## SET EXERCISE A
Answer these questions about the statement on the "Go Back, Go Back" project:
(i) How old is the archive the project builds upon?
(ii) Where does the project project the childhood photographs?
(iii) What makes the confusion of physicality and illusion even more complex?

## EXTRACTED TEXT
■ ■ ■ ■ ■ ■ ■

Go Back, Go Back

A lens-based project, “Go Back, Go Back” explores the spatial, historical, and technological ambiguity of memory; more specifically, the recollection, reconstruction, and failure of memory manifesting as memento mori and the closing chapter of 50 years of family history. Building upon a 15-year-old archive, “Go Back, Go Back” investigates intergenerational communication and the passage of cultural currency. The project employs the artist’s ancestral home as the site of the projection of childhood photographs onto the same surfaces and spaces from which they were first captured nearly four decades ago. These photographic works problematize notions of material culture, thereby blurring the lines between past and present, memory and vision, surface and screen, analog and digital, and real and implied texture.

By engaging pictorial strategies that draw upon collage and deconstructed narratives of portraiture and permanence, the project’s resulting images confuse physicality and illusion in ways rendered evermore complex through the two-dimensional printing of the images. The photographs explore the margins of recollection, testing representational limitations of lens-based media through a poetic interpretation of the interplay between archive and observation. Fleeting and fading memories, broken links between generational connections, and the final pages in a vernacular familial history linger at the fringes of the mundane, wherein surfaces serve as screens for the projection, physical possession, and embodiment of decades-old memories.

■ ■ ■ ■ ■ ■ ■

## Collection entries

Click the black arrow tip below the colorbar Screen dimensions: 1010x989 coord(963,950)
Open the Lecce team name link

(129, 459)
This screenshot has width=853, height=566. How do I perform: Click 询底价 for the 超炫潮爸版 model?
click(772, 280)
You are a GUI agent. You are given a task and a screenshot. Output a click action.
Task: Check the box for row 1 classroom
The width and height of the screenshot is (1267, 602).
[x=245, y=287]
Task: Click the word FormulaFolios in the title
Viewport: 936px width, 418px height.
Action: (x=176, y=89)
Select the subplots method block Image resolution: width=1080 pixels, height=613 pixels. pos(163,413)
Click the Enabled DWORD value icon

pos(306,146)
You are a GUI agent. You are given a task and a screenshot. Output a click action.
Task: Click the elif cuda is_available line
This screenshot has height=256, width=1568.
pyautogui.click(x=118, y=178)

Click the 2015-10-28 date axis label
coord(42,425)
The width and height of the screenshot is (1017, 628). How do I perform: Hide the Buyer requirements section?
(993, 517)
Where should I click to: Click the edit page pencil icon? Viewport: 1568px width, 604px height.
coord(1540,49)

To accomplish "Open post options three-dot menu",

■ ■ ■ ■ ■ ■ ■

## SET EXERCISE B
Reproduce the stretch of rows from the one containing "Select the subplots" through the one containing "pyautogui.click(x=118, y=178)".

## OUTPUT A
(i) It is a 15-year-old archive.
(ii) The project projects them onto the same surfaces and spaces in the artist's ancestral home where they were first captured nearly four decades ago.
(iii) The two-dimensional printing of the images makes it more complex.

## OUTPUT B
Select the subplots method block Image resolution: width=1080 pixels, height=613 pixels. pos(163,413)
Click the Enabled DWORD value icon

pos(306,146)
You are a GUI agent. You are given a task and a screenshot. Output a click action.
Task: Click the elif cuda is_available line
This screenshot has height=256, width=1568.
pyautogui.click(x=118, y=178)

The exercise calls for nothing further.